Annals of Biomedical Engineering 2018 Year in Review
Impact factor is a metric used to summarize the importance of a journal by averaging the number of citations per published items. Journal impact factors are generated on a yearly basis, and consider the number of citations that year to items published in the journal in the previous 2 years. For example, the 2018 impact factor for ABME would be calculated by dividing the total number of citations in 2018 to ABME papers published in 2016 and 2017 by the number of papers published in ABME in 2016 and 2017. The 2018 impact factor for ABME was 3.474, which is the highest it has ever been, and ranks 20 out of 80 biomedical engineering journals.
The top papers in biomechanics had a broad range of focus including prosthetic design, biofluid mechanics, heart valve annular dynamics, and cell mechanics. Thesleff et al. reviewed different designs and challenges associated with percutaneous bone-anchored limb prostheses.9 These implants must be mechanically stable long term in spite of constant stresses placed on the system by the limb, and provide a barrier to infection from the external environment. Wiegmann et al. evaluated the effects of varying different design parameters in a centrifugal blood pump for a ventricular assist device (VAD) on hemodynamics and hydraulic performance.10 They found that certain design parameters were associated with potentially damaging shear stress conditions, and should be considered in VAD design to reduce adverse events. Rausch et al. used an ovine model to study the dynamics of a normal tricuspid annulus during the cardiac cycle.7 A better understanding of the relationship between valvular shape and function could help improve treatment of functional tricuspid regurgitation. Kalli et al. evaluated the effects of compressive forces on fibroblast proliferation and pancreatic cancer cell migration.5 These forces are generated in pancreatic tumors by excessive extracellular matrix production and cancer cell proliferation. Their results showed that compressive stress induces fibroblast activation and promotes cancer cell migration.
Studies involving therapeutic devices included a new thrombolytic protocol and a rehabilitation robot. Dixon et al. compared different microbubble formulations for use with sonothrombolysis protocols.4 These therapeutic protocols are used to enhance clot dissolution in patients. They found that microbubbles larger than those currently commercially available greatly increased thrombolysis rates and may further enhance current therapeutic approaches. Chang et al. developed a semi-passive rehabilitation robot for use in treatment of patients with neurologic or orthopedic disorders.3 The robot showed potential as a low-cost therapeutic tool for upper-extremity rehabilitation.
Under the category of biomedical instrumentation, Ross et al. evaluated the feasibility of a closed-loop device for bladder control in a feline model.8 The device has a number of benefits for patients suffering from loss of bladder control compared with current open-loop stimulation devices by providing direct feedback on the bladder state. The closed-loop device showed promise in this study but requires additional feasibility studies over a longer period of time.

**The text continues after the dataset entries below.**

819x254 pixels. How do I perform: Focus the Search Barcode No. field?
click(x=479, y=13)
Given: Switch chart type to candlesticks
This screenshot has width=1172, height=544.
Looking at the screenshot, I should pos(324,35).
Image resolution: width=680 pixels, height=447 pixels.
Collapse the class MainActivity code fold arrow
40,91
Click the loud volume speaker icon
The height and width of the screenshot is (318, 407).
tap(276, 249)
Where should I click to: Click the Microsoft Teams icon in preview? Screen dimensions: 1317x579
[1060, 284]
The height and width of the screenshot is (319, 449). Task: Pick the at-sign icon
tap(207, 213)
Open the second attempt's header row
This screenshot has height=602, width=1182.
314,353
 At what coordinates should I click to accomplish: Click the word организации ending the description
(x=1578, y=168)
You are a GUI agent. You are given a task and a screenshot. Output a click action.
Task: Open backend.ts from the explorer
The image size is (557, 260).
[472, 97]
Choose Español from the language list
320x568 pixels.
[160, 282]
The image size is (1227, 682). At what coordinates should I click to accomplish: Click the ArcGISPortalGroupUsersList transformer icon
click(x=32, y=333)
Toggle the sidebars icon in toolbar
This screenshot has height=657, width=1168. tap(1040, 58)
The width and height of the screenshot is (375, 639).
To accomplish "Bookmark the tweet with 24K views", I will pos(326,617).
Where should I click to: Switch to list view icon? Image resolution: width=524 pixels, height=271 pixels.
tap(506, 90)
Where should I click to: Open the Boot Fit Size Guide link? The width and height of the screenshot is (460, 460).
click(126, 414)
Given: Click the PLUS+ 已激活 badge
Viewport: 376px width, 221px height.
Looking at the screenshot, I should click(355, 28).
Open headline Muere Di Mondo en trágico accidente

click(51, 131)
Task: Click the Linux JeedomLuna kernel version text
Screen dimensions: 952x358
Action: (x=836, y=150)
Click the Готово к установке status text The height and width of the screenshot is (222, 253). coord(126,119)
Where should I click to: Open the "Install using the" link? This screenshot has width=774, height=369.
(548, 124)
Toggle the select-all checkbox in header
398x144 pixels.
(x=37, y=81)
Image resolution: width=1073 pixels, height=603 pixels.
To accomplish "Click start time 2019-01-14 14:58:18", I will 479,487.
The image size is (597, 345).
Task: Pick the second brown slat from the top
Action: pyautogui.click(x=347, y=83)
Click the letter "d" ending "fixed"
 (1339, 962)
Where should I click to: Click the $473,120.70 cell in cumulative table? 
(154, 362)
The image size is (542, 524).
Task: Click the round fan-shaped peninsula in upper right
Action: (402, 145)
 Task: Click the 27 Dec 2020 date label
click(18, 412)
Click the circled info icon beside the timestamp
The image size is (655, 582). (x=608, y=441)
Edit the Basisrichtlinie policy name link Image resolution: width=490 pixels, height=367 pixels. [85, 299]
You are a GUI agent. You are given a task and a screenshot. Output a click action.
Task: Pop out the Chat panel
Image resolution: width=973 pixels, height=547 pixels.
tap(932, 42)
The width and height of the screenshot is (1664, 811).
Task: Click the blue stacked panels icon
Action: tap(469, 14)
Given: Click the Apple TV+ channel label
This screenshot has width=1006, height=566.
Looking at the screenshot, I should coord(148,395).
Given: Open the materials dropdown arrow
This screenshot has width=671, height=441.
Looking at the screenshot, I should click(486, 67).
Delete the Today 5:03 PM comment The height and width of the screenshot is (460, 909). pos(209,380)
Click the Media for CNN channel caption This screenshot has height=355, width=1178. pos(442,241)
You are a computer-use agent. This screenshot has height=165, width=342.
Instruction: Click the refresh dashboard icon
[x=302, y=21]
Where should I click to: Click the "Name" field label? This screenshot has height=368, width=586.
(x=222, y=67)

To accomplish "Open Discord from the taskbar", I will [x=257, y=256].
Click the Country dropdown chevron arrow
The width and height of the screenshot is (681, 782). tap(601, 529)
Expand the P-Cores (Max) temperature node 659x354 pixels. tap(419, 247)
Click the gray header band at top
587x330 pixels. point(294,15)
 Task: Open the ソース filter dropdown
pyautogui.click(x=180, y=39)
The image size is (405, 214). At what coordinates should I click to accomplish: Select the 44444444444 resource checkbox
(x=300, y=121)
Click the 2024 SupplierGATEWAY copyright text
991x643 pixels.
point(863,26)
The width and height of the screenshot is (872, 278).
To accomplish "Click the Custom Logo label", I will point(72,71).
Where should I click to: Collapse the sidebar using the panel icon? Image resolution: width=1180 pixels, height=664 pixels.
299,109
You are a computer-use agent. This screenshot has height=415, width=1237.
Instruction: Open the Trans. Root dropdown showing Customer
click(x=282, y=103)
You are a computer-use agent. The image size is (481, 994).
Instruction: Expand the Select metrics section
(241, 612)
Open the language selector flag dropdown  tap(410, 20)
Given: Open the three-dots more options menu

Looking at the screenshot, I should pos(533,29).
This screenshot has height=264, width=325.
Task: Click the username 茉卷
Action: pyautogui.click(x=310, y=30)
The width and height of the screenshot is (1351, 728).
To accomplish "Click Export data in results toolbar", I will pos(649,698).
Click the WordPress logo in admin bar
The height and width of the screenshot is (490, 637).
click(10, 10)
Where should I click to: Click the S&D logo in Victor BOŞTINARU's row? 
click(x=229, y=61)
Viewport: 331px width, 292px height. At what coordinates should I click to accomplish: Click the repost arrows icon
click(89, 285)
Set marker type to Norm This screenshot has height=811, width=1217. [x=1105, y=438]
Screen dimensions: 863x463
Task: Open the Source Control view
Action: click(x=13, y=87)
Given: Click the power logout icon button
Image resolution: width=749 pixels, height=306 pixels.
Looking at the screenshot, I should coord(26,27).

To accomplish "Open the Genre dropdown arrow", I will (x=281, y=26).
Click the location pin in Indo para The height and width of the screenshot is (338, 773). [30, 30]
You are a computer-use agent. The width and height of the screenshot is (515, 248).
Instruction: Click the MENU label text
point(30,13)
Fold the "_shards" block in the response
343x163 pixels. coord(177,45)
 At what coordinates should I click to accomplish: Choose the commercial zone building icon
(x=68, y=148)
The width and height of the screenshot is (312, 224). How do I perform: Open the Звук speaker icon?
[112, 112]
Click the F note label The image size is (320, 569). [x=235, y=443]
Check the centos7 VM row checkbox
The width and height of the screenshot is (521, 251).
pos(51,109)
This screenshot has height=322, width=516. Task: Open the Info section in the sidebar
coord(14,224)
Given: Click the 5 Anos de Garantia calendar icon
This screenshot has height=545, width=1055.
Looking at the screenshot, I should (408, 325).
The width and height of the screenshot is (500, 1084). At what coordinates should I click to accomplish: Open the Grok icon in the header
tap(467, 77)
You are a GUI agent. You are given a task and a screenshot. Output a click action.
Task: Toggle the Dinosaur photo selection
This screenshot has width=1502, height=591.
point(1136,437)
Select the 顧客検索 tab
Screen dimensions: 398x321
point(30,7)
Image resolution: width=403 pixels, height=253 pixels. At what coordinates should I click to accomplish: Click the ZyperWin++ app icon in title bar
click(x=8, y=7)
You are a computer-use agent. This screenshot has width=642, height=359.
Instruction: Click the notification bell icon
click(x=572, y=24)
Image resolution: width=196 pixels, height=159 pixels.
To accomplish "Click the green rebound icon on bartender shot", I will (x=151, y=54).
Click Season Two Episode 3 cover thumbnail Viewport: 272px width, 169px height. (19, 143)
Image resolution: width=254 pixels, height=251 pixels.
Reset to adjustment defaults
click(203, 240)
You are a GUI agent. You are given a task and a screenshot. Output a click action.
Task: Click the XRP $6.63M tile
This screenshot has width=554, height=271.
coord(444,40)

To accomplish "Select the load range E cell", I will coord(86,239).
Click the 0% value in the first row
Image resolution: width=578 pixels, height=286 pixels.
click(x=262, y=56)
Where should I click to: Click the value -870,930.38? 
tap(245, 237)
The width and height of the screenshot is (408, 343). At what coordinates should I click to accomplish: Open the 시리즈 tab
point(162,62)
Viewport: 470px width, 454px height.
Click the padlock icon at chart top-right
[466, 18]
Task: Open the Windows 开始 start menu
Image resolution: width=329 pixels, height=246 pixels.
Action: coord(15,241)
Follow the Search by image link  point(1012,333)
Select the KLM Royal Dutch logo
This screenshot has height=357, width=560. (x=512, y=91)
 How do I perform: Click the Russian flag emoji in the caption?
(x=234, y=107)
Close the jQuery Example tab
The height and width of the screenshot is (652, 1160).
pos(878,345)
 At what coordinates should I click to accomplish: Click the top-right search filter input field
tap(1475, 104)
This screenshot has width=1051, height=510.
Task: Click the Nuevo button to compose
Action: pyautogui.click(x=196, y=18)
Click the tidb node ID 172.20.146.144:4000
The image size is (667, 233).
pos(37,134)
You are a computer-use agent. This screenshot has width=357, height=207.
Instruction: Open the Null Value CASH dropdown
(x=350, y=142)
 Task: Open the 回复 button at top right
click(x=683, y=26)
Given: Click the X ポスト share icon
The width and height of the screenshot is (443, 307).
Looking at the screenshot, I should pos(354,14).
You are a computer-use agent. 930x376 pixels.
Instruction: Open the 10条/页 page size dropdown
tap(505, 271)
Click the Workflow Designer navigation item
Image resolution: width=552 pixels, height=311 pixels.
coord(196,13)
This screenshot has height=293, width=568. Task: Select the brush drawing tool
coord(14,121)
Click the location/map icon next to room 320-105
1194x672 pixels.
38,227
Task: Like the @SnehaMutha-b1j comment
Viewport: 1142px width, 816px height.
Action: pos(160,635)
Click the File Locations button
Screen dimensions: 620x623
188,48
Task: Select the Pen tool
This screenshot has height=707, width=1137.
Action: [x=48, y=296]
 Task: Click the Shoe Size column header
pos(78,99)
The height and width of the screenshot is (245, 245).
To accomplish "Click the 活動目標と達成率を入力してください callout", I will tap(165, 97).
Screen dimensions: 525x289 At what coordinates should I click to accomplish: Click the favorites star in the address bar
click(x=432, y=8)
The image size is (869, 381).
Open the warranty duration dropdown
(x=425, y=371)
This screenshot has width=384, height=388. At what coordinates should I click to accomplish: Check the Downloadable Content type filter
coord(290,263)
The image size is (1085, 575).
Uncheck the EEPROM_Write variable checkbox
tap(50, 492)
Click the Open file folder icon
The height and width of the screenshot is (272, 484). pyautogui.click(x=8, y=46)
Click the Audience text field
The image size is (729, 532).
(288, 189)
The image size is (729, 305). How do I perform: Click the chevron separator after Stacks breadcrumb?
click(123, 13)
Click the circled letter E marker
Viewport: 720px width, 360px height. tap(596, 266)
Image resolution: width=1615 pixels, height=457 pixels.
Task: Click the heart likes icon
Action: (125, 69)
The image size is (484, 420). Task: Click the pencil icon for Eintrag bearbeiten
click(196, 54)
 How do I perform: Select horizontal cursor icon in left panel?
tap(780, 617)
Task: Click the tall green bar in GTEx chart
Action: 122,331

ABME had an increased number of submissions in biorobotics in 2018 because of a special issue published in October on the topic. Alambeigi et al. proposed a novel semi-autonomous technique for cryoablation of small kidney tumors.2 In this technique, the clinician performs accurate needle insertion into the lesion, while the robotic system manipulates the tissue for accurate placement of the needle. The technique was evaluated with experiments on an ex vivo lamb kidney, which demonstrated the ability of the system to estimate real-time tissue deformation.
Tissue engineering continues to be a growing area of interest within biomedical engineering, making it another highly published category. Ahola et al. presented a new protocol for simultaneously measuring contraction and calcium transients in stem cell derived cardiomyocytes.1 The protocol used a combination of video-based motion measurements and fluorescent dyes for calcium measurements. This technique could be used to improve the current understanding of electromechanical coupling of cardiomyocytes for elucidating disease mechanisms and developing new therapeutic approaches.
Biomaterials is another rapidly growing area in biomedical engineering that has gained a lot of recent interest. Although it was not one of the most frequently published topics in ABME in 2018, the papers that were published ranked highly in terms of citations and downloads. Manuchehrabadi et al. developed a new method for rewarming vitrified biomaterials.6 Materials to be used for tissue transplantation can be preserved in a vitrified state, but warming them for use while maintaining cell viability can be challenging. This new method uses inductive warming with commercially available metals, and was used to successfully rewarm a vitrified carotid artery while maintaining high viability.
As ABME continues to grow, more impactful papers are submitted and published. We thank our authors for submitting their important work, and our reviewers for volunteering their time and insight to refine the papers published. The journal would not be possible without these valuable contributions.